As in the primary region, choose Configure Details and then give this rule a name and description. Complete the creation of the rule.

Testing in your account

To test this setup, open the EC2 console and choose Volumes. Select a volume to snapshot. Choose Actions, Create Snapshot, and then create a snapshot.

This results in a new execution of your state machine in the primary and DR regions. You can view these executions by going to the Step Functions console and selecting your state machine.

From there, you can see the execution of the state machine.

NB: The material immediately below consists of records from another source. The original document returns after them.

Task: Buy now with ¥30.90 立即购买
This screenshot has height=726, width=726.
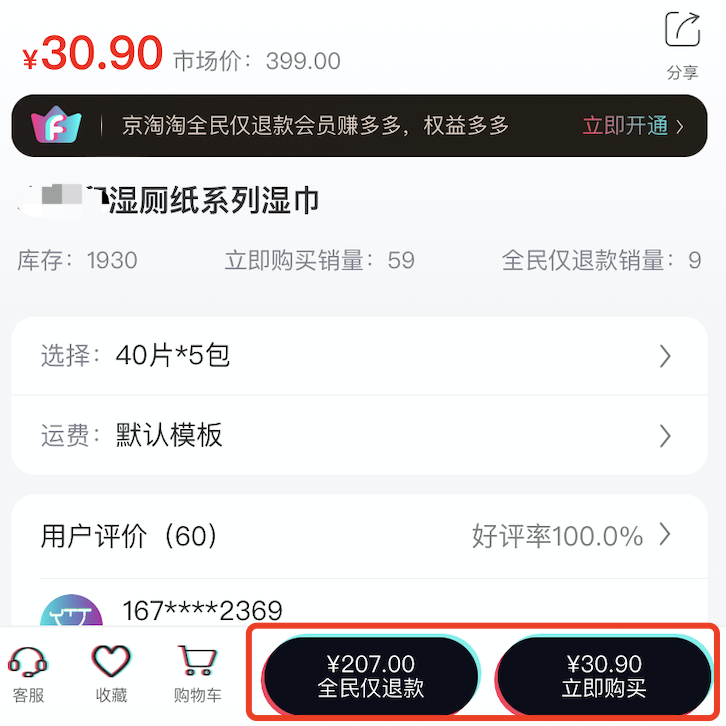Action: pos(603,675)
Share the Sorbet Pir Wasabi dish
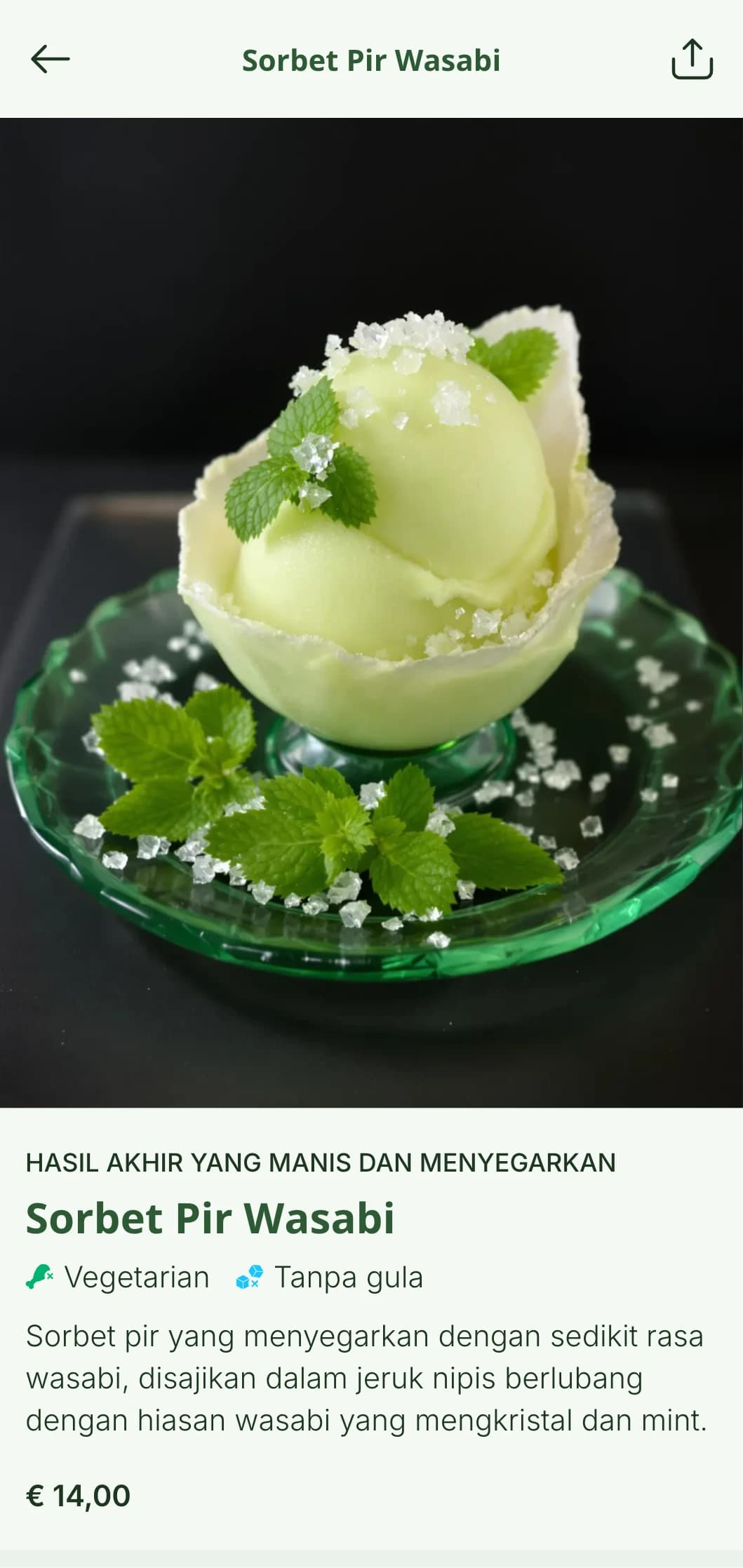This screenshot has width=743, height=1568. [x=692, y=59]
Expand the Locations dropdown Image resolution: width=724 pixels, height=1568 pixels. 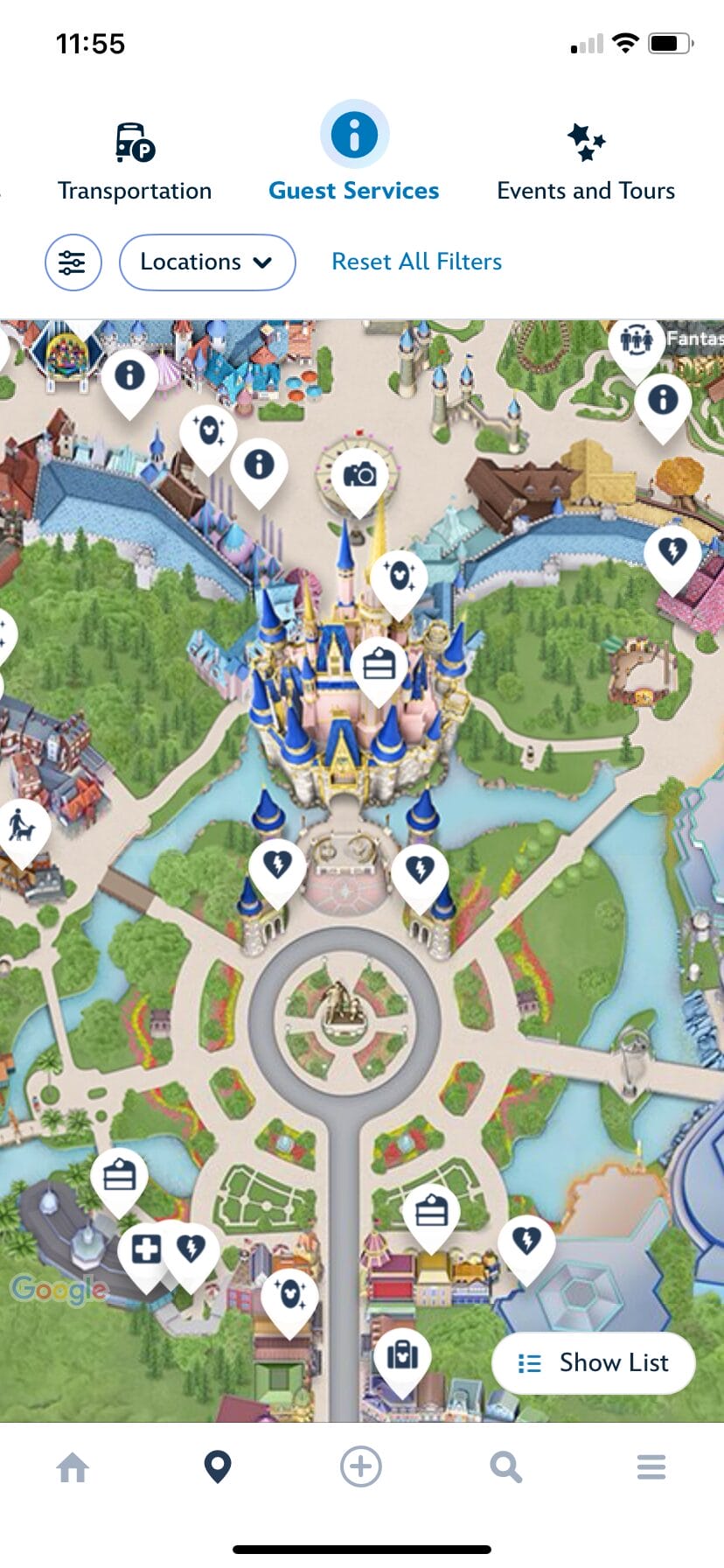207,262
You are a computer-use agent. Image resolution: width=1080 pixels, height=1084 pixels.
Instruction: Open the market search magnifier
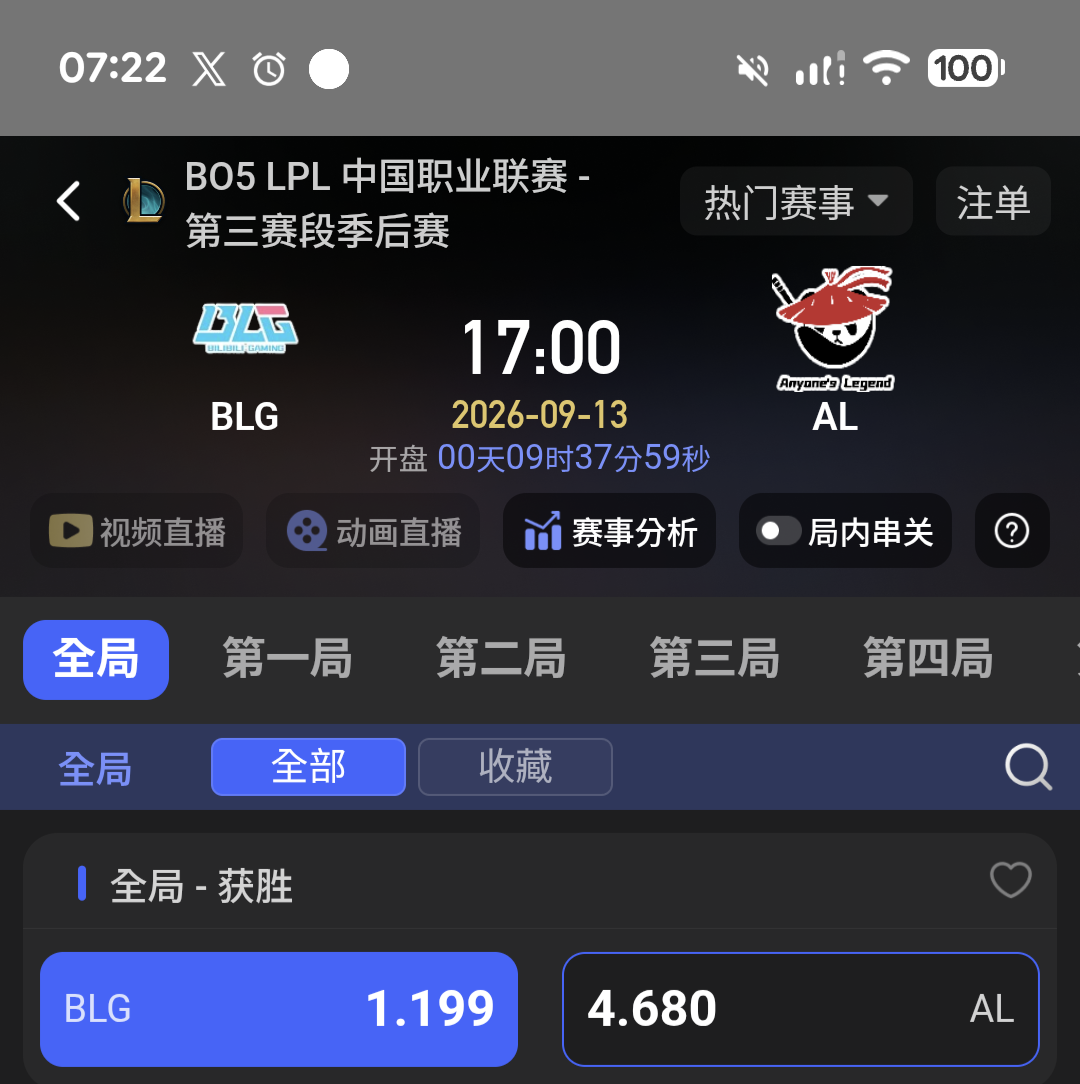(x=1028, y=767)
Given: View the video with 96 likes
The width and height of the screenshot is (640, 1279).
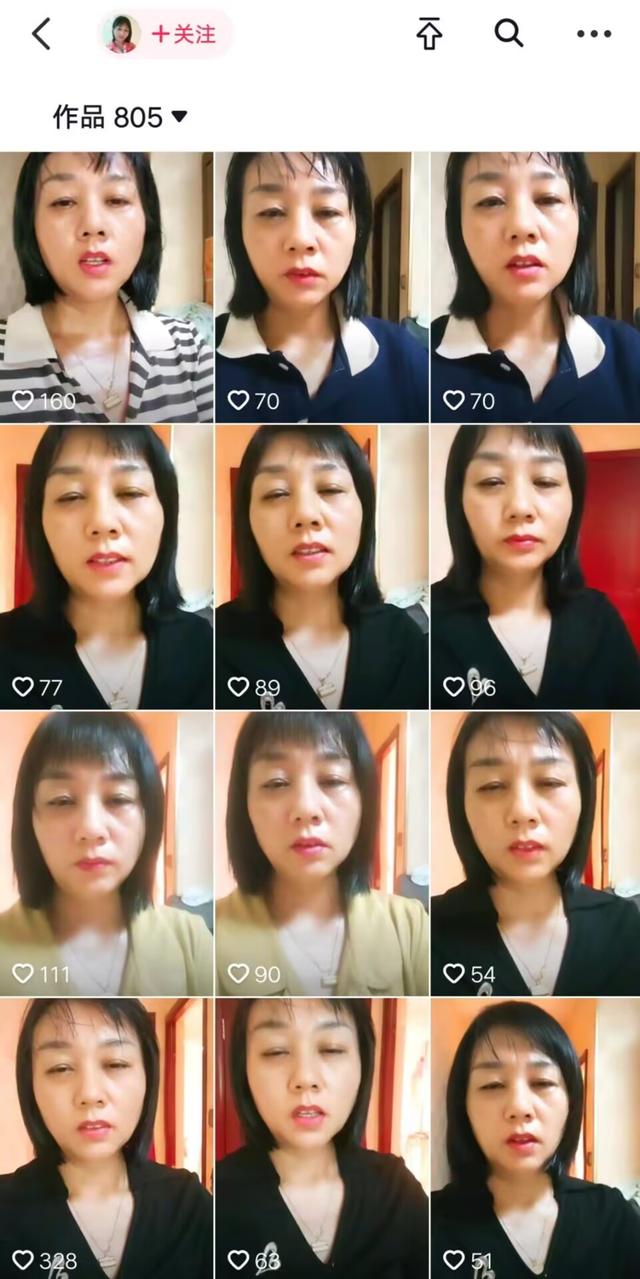Looking at the screenshot, I should pos(535,567).

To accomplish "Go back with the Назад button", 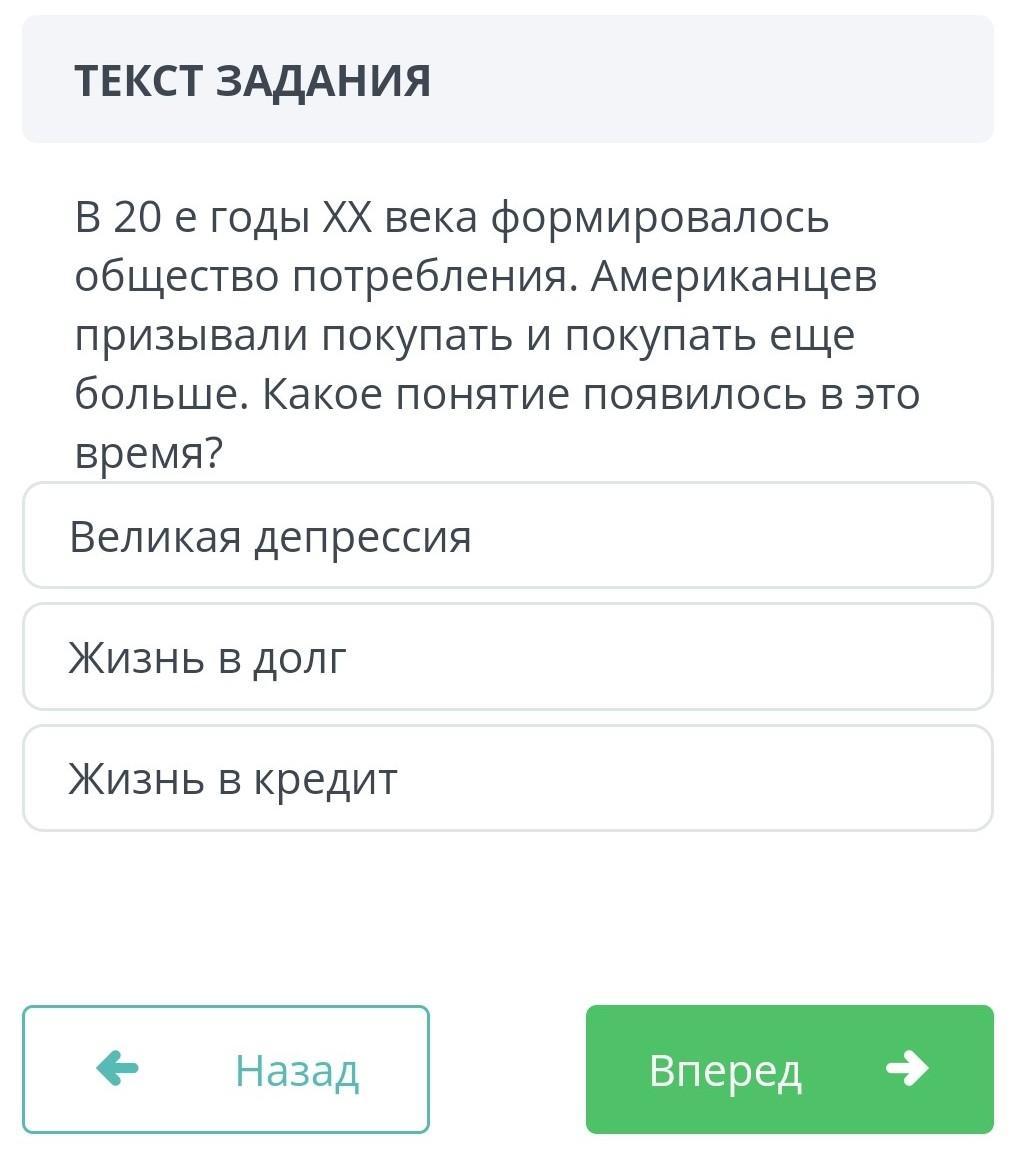I will pyautogui.click(x=226, y=1070).
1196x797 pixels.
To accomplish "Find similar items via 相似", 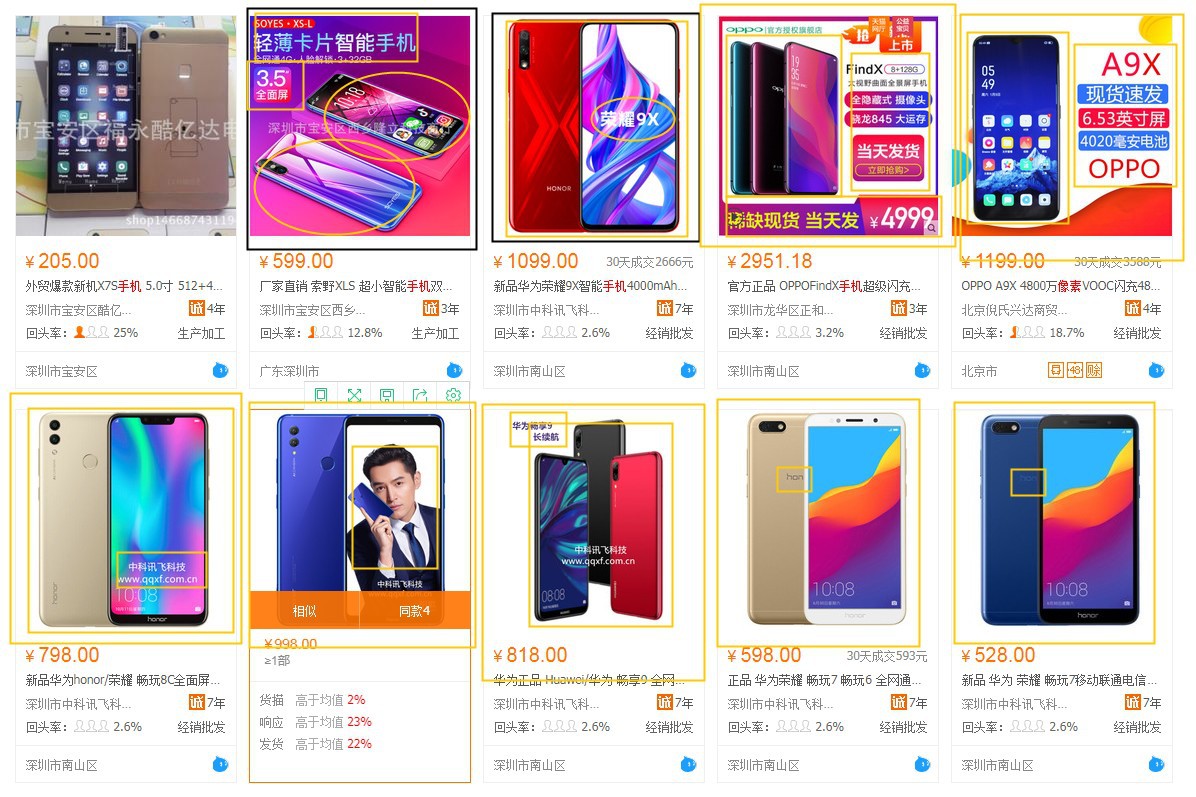I will point(304,610).
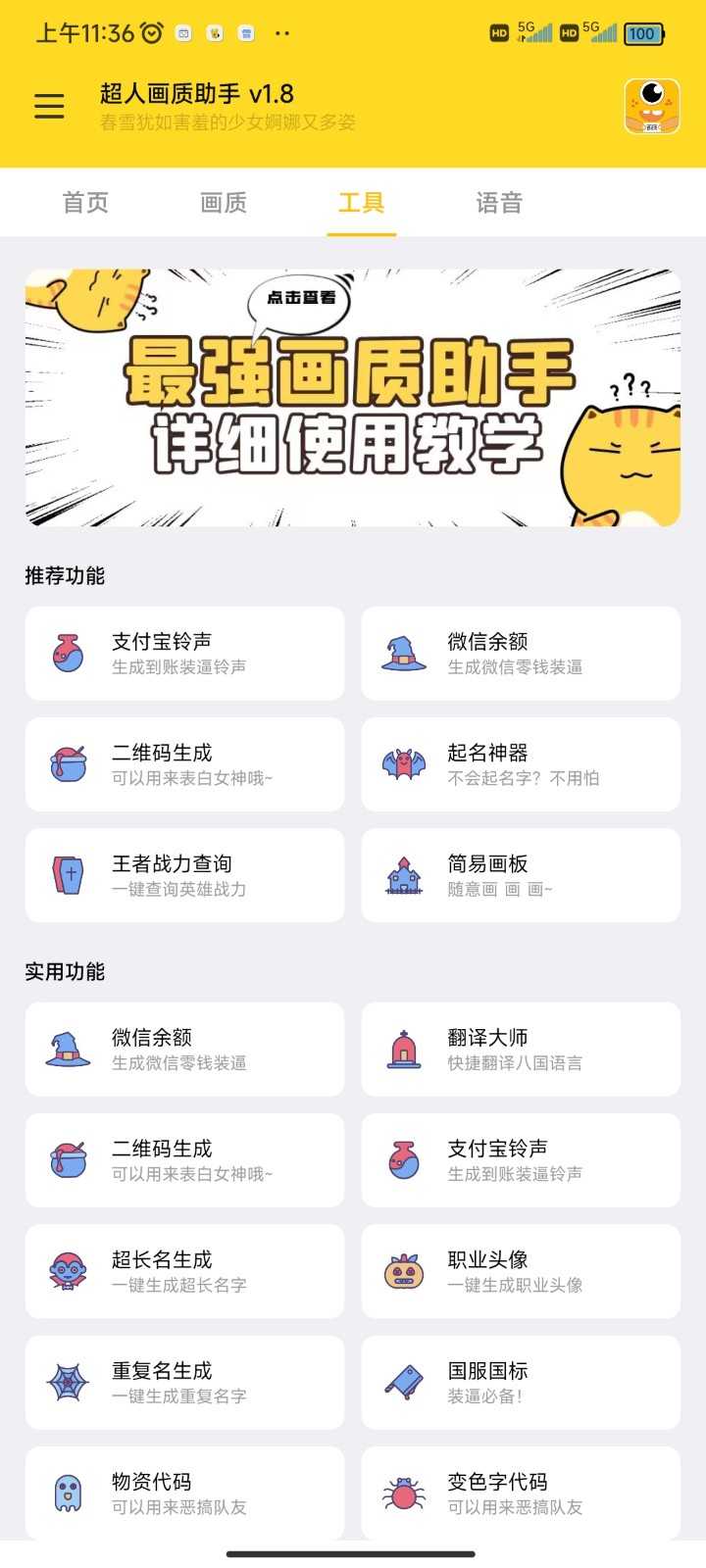The image size is (706, 1568).
Task: Open 重复名生成 tool
Action: [184, 1382]
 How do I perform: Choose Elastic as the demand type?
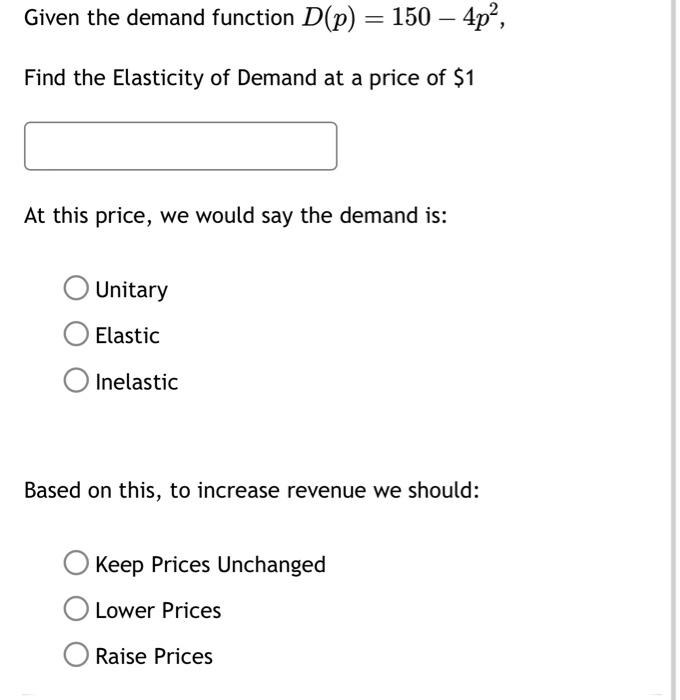point(76,334)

Primary region state machine:

DR region state machine:

I’ve also provided CloudFormation templates that perform all the earlier setup without using git clone and running the CloudFormation commands. Choose the Launch Stack buttons below to launch the primary and DR region stacks in Dublin and Ohio, respectively. From there, you can pick up at the Testing in Your Account section above to finish the example. All of the code for this example architecture is located in the aws-step-functions-ebs-snapshot-mgmt AWSLabs repo.

Launch EBS Snapshot Management into Ireland with CloudFormation
Primary Region eu-west-1 (Ireland)

Launch EBS Snapshot Management into Ohio with CloudFormation
DR Region us-east-2 (Ohio)

Summary

This reference architecture is just an example of how you can use Step Functions and CloudWatch Events to build event-driven IT automation. The possibilities are endless:

  • Use this pattern to perform other common cleanup type jobs such as managing Amazon RDS snapshots, old versions of Lambda functions, or old Amazon ECR images—all triggered by scheduled events.
  • Use Trusted Advisor events to identify unused EC2 instances or EBS volumes, then coordinate actions on them, such as alerting owners, stopping, or snapshotting.

Happy coding and please let me know what useful state machines you build!